- [Text excerpt]:
برچسب: Brutal

  • Blades of Fire review – brutal action RPG can’t get weird enough

    Blades of Fire review – brutal action RPG can’t get weird enough


    Verdict

    With its weapon-building systems and deliberate, targeted combat, Blades of Fire has a lot of fresh-feeling ideas. Its control scheme is strange and will force you to press each button with care. Its granular forging system makes you consider every weapon in your arsenal. But however differently it approaches them, the game only offers the same thrills as other action games of its ilk. Blades of Fire feels unique, but just can’t get weird enough.

    The creators of Blades of Fire have played a lot of videogames. Developer Mercurysteam has spent a decade-plus working on classic series like Castlevania and Metroid. As might befit that pedigree, its latest effort is a bone-deep rethinking of action RPG trends. From moment to moment, Blades of Fire plays unlike anything else. The God of War and Dark Souls influence is apparent, but the game also has subtler inspirations. The swinging positionality of The Legend of Zelda: Skyward Sword, for one, and the gonzo action and stilted earnestness of Dragon’s Dogma for another. In an era of perfunctory crafting systems, Blades of Fire’s crafting alters every swing of every sword. However, despite its relentless cleverness, it can’t help but feel mundane and overdrawn. It lacks the verve of the genre’s best because it is so focused on its influences, resulting in a game that can feel lifeless and self-conscious. Blades of Fire might be a weird original, but it’s never quite weird enough.

- [Task requirements]:
According to the Blades of Fire review, which classic series has Mercurysteam spent over a decade working on?

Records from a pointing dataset
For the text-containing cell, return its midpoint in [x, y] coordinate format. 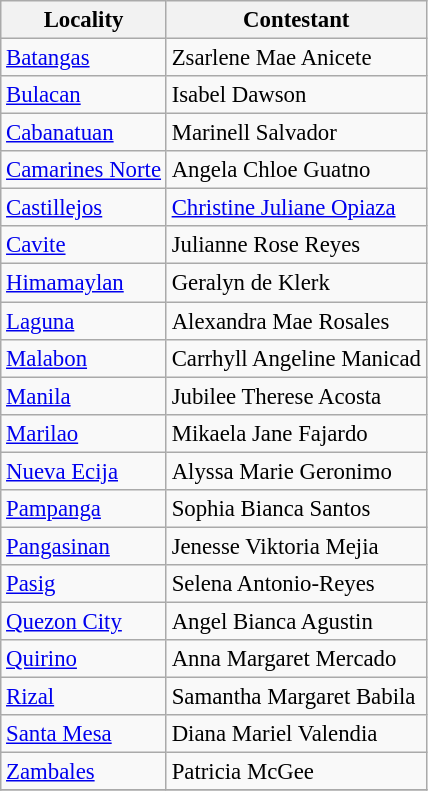
Castillejos [84, 208]
Diana Mariel Valendia [296, 734]
Selena Antonio-Reyes [296, 584]
Anna Margaret Mercado [296, 659]
Christine Juliane Opiaza [296, 208]
Zambales [84, 772]
Rizal [84, 697]
Pampanga [84, 509]
Quezon City [84, 621]
Pasig [84, 584]
Isabel Dawson [296, 95]
Mikaela Jane Fajardo [296, 433]
Cavite [84, 245]
Laguna [84, 321]
Alexandra Mae Rosales [296, 321]
Patricia McGee [296, 772]
Sophia Bianca Santos [296, 509]
Locality [84, 20]
Marinell Salvador [296, 133]
Contestant [296, 20]
Jenesse Viktoria Mejia [296, 546]
Julianne Rose Reyes [296, 245]
Nueva Ecija [84, 471]
Alyssa Marie Geronimo [296, 471]
Geralyn de Klerk [296, 283]
Zsarlene Mae Anicete [296, 58]
Carrhyll Angeline Manicad [296, 358]
Marilao [84, 433]
Quirino [84, 659]
Samantha Margaret Babila [296, 697]
Jubilee Therese Acosta [296, 396]
Angela Chloe Guatno [296, 170]
Bulacan [84, 95]
Santa Mesa [84, 734]
Camarines Norte [84, 170]
Batangas [84, 58]
Pangasinan [84, 546]
Malabon [84, 358]
Himamaylan [84, 283]
Angel Bianca Agustin [296, 621]
Cabanatuan [84, 133]
Manila [84, 396]
Find where the given text appears and provide that cell's center as [X, Y] coordinate. 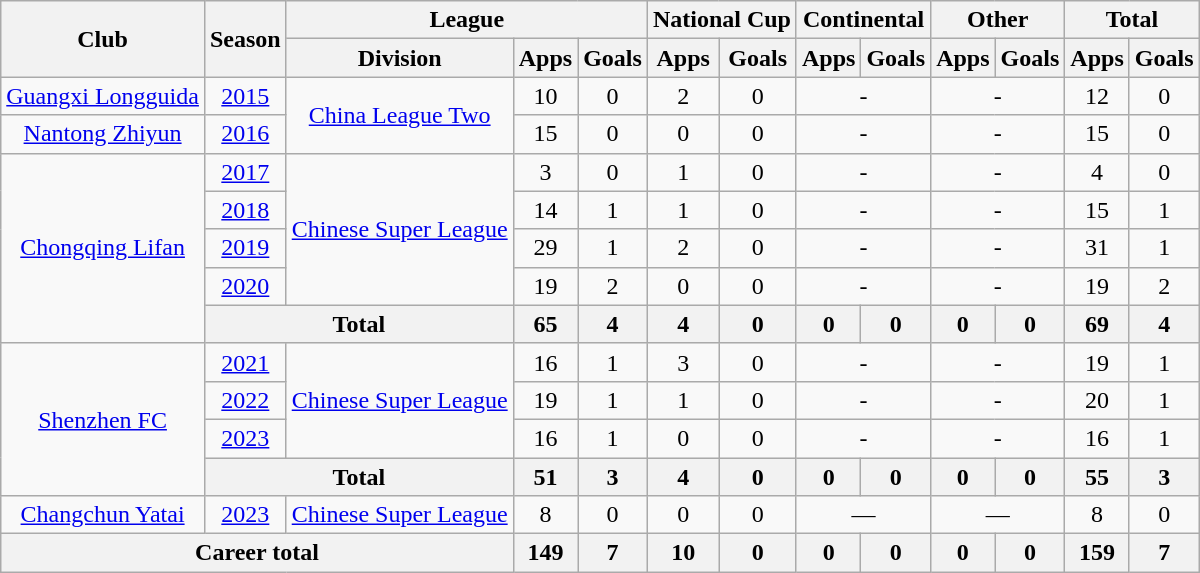
Guangxi Longguida [103, 96]
Career total [257, 553]
Division [400, 58]
51 [545, 477]
Other [998, 20]
2021 [245, 362]
12 [1097, 96]
31 [1097, 248]
65 [545, 324]
69 [1097, 324]
Shenzhen FC [103, 419]
14 [545, 210]
29 [545, 248]
League [466, 20]
2017 [245, 172]
2020 [245, 286]
National Cup [722, 20]
149 [545, 553]
20 [1097, 400]
Nantong Zhiyun [103, 134]
55 [1097, 477]
2015 [245, 96]
Club [103, 39]
159 [1097, 553]
Continental [863, 20]
2019 [245, 248]
Changchun Yatai [103, 515]
2016 [245, 134]
China League Two [400, 115]
Season [245, 39]
2018 [245, 210]
Chongqing Lifan [103, 248]
2022 [245, 400]
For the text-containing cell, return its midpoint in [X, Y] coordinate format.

- [Written solution]:
Castlevania and Metroid.